[start]

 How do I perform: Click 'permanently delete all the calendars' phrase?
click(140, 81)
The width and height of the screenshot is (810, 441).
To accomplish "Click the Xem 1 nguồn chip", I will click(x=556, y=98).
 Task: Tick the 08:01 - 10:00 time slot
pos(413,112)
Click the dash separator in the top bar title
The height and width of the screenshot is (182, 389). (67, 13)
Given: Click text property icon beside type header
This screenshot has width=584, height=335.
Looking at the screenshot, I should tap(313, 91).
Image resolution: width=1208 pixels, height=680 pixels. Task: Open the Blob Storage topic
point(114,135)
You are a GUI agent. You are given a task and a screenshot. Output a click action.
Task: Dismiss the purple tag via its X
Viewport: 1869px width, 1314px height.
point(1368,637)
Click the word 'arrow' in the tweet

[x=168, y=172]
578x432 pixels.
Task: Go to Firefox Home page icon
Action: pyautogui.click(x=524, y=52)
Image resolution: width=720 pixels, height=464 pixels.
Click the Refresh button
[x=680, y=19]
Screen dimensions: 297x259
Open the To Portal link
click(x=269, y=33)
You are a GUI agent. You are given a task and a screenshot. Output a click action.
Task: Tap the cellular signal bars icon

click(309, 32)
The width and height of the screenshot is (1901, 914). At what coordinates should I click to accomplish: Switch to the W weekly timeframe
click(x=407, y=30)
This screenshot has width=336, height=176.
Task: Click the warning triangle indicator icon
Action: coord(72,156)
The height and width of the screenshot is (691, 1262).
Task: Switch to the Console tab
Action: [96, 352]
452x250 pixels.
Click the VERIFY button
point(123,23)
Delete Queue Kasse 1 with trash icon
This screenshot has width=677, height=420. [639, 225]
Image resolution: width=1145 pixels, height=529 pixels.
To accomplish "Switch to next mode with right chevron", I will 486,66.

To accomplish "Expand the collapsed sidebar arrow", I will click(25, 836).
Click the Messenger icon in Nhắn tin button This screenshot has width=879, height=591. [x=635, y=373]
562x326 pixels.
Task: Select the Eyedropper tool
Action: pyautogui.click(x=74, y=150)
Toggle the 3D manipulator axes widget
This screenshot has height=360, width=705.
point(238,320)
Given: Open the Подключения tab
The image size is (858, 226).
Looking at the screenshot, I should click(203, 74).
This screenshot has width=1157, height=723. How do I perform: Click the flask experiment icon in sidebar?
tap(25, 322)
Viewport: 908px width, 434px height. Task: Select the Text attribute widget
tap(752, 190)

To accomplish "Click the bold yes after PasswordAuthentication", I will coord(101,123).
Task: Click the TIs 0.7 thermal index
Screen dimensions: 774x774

[end]

» Exercise prompt: Format the lines above, from the line containing "Screen dimensions: 297x259" through the line containing "Action: [96, 352]", inclusive, as a JSON list of strings with one string per line. Leave out blank lines.

» Reply to the task:
[
  "Screen dimensions: 297x259",
  "Open the To Portal link",
  "click(x=269, y=33)",
  "You are a GUI agent. You are given a task and a screenshot. Output a click action.",
  "Task: Tap the cellular signal bars icon",
  "click(309, 32)",
  "The width and height of the screenshot is (1901, 914). At what coordinates should I click to accomplish: Switch to the W weekly timeframe",
  "click(x=407, y=30)",
  "This screenshot has width=336, height=176.",
  "Task: Click the warning triangle indicator icon",
  "Action: coord(72,156)",
  "The height and width of the screenshot is (691, 1262).",
  "Task: Switch to the Console tab",
  "Action: [96, 352]"
]